TASK:
Please state who developed the BCG Growth-Share Matrix, according to the matrix text.

TEXT:
──────

The BCG Growth-Share Matrix
The BCG Growth-Share Matrix is a portfolio-planning model developed by Bruce Henderson of the Boston Consulting Group in the early 1970s. It is based on the product life-cycle theory that can be used to determine what priorities should be given in the product portfolio of a business unit. To ensure long-term value creation, a company should have a portfolio of products that contains both high-growth products in need of cash inputs and low-growth products that generate a lot of cash.
The matrix proceeds from the assumption that a company’s business units can be classified into four categories based on combinations of market growth and market share relative to the largest competitor, hence the name «growth-share». Market growth serves as a proxy for industry attractiveness, and relative market share serves as a proxy for competitive advantage. The growth-share matrix maps the business units’ positions within these two important determinants of profitability.
This framework assumes that an increase in relative market share will result in an increase in the generation of cash. This assumption often is true because of the experience curve; increased relative market share implies that the firm is moving forward on the experience curve relative to its competitors, thus developing a cost advantage. A second assumption is that a growing market requires investment in assets to increase capacity and therefore results in the consumption of cash. Thus the position of a business on the growth-share matrix provides an indication of its cash generation and its cash consumption.
The cash required by rapidly growing business units could be obtained from the firm’s other business units that were at a more mature stage and generating significant cash. By investing to become the market share leader in a rapidly growing market, the business unit could move along the experience curve and develop a cost advantage. From this reasoning, the BCG Growth-Share Matrix was born.
The four categories of the matrix are:
Dogs. Dogs have a low market share and a low growth rate and thus neither generate nor consume a large amount of cash. However, dogs are cash traps because of the money tied up in a business that has little potential. Such businesses are candidates for divestiture.
Question Marks. Question Marks are growing rapidly and thus consume large amounts of cash, but because they have low market shares they do not generate much cash. A question mark has the potential to gain market share and become a star, and eventually a cash cow when the market growth slows. If the question mark does not succeed in becoming the market leader, then after years of cash consumption it will degenerate into a dog when the market growth declines. Question marks must be analyzed carefully in order to determine whether they are worth the investment required to grow market share.
Stars. Stars generate large amounts of cash because of their strong relative market share, but also consume large amounts of cash because of their high growth rates; therefore the cash in each direction approximately nets out. If a star can maintain its large market share, it will become a cash cow when the market growth rate declines. The portfolio of a diversified company always should have stars that will become the next cash cows and ensure future cash generation.
Cash Cows. As leaders in a mature market, cash cows exhibit a return on assets that is greater than the market growth rate, and thus generate more cash than they consume. Such business units should be «milked», extracting the profits and investing as little cash as possible. Cash cows provide the cash required to turn question marks into market leaders, to cover the administrative costs of the company, to fund R&D, to service the corporate debt, and to pay dividends to shareholders. Because the cash cow generates a relatively stable cash flow, its value can be accurately determined by calculating the present value of its cash stream using a discounted cash flow analysis.

──────

ENTRIES PROVIDED:
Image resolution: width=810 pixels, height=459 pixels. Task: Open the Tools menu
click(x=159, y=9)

──────

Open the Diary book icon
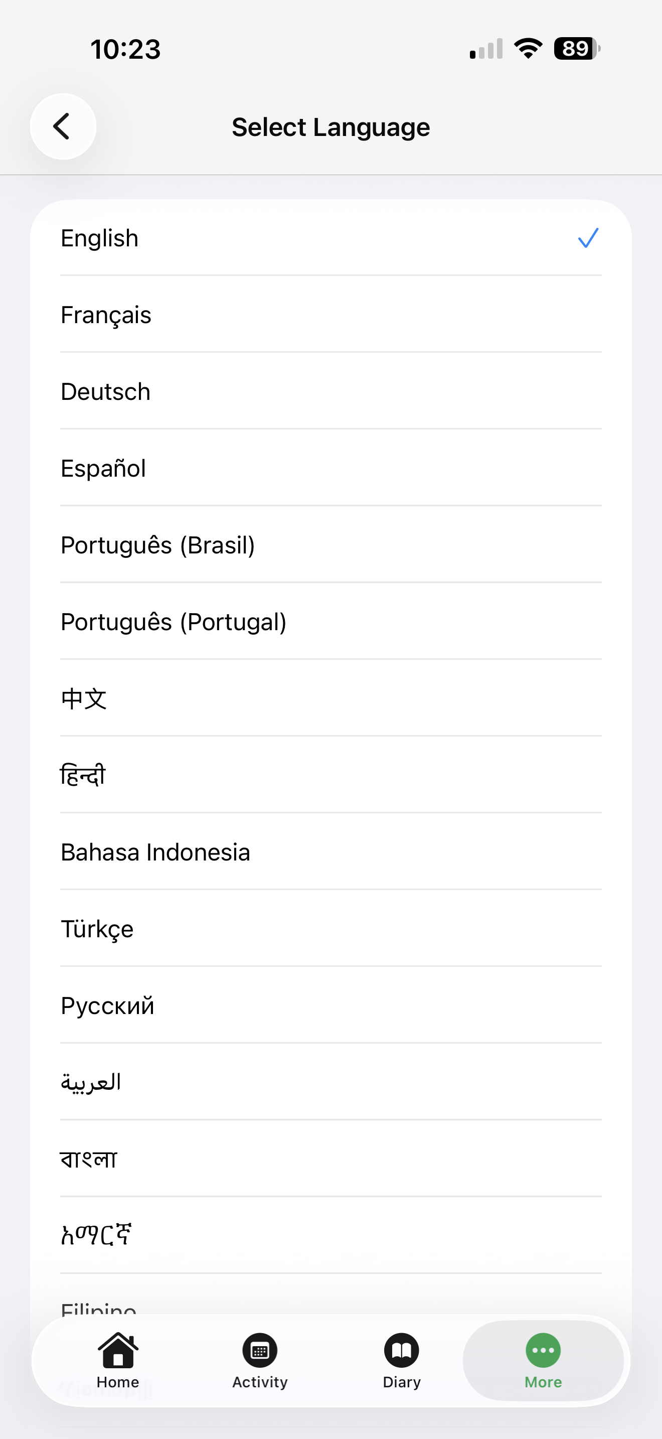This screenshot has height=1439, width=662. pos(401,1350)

──────

EXPECTED OUTPUT:
Bruce Henderson of the Boston Consulting Group.